DATASET ENTRIES
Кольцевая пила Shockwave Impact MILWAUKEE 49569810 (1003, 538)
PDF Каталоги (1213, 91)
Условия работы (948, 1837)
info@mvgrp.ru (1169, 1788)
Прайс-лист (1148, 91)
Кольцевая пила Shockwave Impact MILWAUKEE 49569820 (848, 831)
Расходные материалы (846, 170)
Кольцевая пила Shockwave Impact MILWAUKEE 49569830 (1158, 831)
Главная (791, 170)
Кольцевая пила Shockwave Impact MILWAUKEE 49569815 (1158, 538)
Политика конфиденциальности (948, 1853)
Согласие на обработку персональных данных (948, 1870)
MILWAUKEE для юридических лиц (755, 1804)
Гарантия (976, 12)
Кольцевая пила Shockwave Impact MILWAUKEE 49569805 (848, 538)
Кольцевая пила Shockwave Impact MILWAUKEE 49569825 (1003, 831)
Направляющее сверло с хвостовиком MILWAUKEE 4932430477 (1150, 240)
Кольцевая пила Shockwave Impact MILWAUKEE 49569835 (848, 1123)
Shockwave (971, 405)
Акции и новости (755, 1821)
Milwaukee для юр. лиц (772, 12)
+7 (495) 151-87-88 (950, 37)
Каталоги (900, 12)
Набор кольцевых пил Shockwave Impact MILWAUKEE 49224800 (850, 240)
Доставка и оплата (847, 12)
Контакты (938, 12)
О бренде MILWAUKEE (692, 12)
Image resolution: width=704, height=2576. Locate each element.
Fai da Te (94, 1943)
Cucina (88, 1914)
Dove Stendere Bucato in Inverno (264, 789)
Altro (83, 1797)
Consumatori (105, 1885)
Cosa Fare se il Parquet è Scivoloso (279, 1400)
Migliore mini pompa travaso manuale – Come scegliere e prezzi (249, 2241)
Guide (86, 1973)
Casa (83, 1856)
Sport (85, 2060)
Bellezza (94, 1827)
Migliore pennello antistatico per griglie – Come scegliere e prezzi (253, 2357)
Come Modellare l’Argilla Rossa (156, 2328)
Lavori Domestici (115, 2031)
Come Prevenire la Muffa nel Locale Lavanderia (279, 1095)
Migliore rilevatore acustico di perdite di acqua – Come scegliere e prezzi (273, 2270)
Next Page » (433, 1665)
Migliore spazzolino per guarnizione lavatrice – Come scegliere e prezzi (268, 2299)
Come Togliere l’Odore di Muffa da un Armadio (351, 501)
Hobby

WHAT THE EXERCISE ASKS
Your answer should hold every line of the entries that contains the string "Shockwave".

EXPECTED OUTPUT
Кольцевая пила Shockwave Impact MILWAUKEE 49569810 (1003, 538)
Кольцевая пила Shockwave Impact MILWAUKEE 49569820 (848, 831)
Кольцевая пила Shockwave Impact MILWAUKEE 49569830 (1158, 831)
Кольцевая пила Shockwave Impact MILWAUKEE 49569815 (1158, 538)
Кольцевая пила Shockwave Impact MILWAUKEE 49569805 (848, 538)
Кольцевая пила Shockwave Impact MILWAUKEE 49569825 (1003, 831)
Кольцевая пила Shockwave Impact MILWAUKEE 49569835 (848, 1123)
Shockwave (971, 405)
Набор кольцевых пил Shockwave Impact MILWAUKEE 49224800 (850, 240)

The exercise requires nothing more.